La incógnita De la Sota: ¿dónde juega en 2027?

El tablero político empieza a reconfigurarse de cara a 2027 y uno de los nombres que vuelve a cobrar centralidad es el de Natalia de la Sota. La hija del tres veces gobernador José Manuel De La Sota ya no es solo una referencia heredada de un apellido con peso propio en Córdoba, sino una dirigente que busca consolidar volumen político propio.

Su desempeño en las últimas elecciones legislativas —donde alcanzó el 8,7% de los votos, yendo por fuera del esquema «llaryorista» y en una de las provincias más determinantes del país— la posiciona como una figura atractiva para distintos espacios del peronismo. Ese caudal, si bien no es lineal ni automáticamente transferible, funciona como una base de negociación en un contexto donde cada punto electoral adquiere valor estratégico.

En este marco, la actual diputada se mueve con cautela. Mantiene una agenda activa tanto en Córdoba como en otras provincias, y conserva una relación fluida con Sergio Massa, lo que la vincula con sectores del peronismo de perfil más moderado. Al mismo tiempo, se mantiene diferenciada del oficialismo provincial, aunque sin romper puentes con el gobierno de Martín Llaryora.

Ese equilibrio la deja en una posición expectante. Dentro del peronismo cordobés, no son pocos los que la imaginan como una pieza clave para ampliar la base electoral del oficialismo en 2027. Pero también aparece como una figura tentadora para el armado de Kicillof: «su perfil podría encajar como complemento en una fórmula nacional encabezada por Axel Kicillof» apuntó uno de los referentes de Córdoba que viene trabajando para la instalación del gobernador bonaerense en la provincia. Un intento por ampliar hacia el interior una propuesta históricamente anclada en el conurbano bonaerense.

A medida que se acortan los tiempos —con la mirada puesta tanto en las elecciones provinciales como en las presidenciales de octubre de 2027—, Natalia De La Sota empieza a jugar su propio partido. Su desafío será transformar ese capital simbólico y electoral en una construcción política más sólida, capaz de trascender el legado familiar sin desprenderse de él.

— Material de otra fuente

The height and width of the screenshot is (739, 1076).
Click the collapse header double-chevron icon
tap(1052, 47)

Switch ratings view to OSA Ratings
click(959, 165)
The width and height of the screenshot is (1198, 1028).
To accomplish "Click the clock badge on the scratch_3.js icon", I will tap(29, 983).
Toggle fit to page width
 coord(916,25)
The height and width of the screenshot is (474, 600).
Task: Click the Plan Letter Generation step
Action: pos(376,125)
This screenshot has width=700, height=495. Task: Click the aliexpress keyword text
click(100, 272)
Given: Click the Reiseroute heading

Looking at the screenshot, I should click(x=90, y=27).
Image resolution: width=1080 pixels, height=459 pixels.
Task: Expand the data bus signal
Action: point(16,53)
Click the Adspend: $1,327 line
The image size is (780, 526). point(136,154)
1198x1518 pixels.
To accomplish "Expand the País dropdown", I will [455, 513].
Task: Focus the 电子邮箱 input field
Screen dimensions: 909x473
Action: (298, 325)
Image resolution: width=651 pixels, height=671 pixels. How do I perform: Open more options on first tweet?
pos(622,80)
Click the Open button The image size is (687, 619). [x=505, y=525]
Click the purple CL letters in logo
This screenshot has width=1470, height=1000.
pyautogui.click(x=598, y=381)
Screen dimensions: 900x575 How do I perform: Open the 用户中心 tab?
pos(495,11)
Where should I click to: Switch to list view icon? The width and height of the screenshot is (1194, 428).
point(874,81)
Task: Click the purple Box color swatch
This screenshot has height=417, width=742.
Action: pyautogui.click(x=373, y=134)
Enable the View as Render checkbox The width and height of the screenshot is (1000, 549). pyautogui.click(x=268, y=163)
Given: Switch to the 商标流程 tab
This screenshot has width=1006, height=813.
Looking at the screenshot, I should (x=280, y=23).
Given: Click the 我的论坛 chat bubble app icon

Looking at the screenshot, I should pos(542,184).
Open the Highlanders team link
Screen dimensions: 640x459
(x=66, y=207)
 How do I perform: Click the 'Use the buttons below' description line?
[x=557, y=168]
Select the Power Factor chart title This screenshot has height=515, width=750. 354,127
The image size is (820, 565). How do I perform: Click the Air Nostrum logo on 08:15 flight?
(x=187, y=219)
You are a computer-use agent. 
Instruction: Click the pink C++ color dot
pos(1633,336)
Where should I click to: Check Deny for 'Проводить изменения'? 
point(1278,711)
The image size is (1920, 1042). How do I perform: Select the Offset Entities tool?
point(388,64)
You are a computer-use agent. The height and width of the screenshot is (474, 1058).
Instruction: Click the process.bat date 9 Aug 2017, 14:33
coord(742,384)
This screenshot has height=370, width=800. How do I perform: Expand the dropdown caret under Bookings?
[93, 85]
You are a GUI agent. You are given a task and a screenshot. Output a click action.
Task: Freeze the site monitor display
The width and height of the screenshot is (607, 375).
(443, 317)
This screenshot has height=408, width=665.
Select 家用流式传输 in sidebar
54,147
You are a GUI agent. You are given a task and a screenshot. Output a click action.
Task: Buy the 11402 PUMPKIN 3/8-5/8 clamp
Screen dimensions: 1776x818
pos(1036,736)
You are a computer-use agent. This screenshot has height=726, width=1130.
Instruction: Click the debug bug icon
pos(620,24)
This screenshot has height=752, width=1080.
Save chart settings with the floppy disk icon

En paralelo, el desgaste del gobierno de Javier Milei introduce una variable adicional: un escenario de mayor competitividad para el peronismo en sus distintas vertientes. En ese contexto, figuras intermedias como De la Sota pueden terminar siendo determinantes en la ingeniería de alianzas.

Por ahora, no hay definiciones cerradas. Pero sí una certeza: en un peronismo que busca reordenarse, Natalia de la Sota dejó de ser una incógnita para convertirse en una pieza en disputa.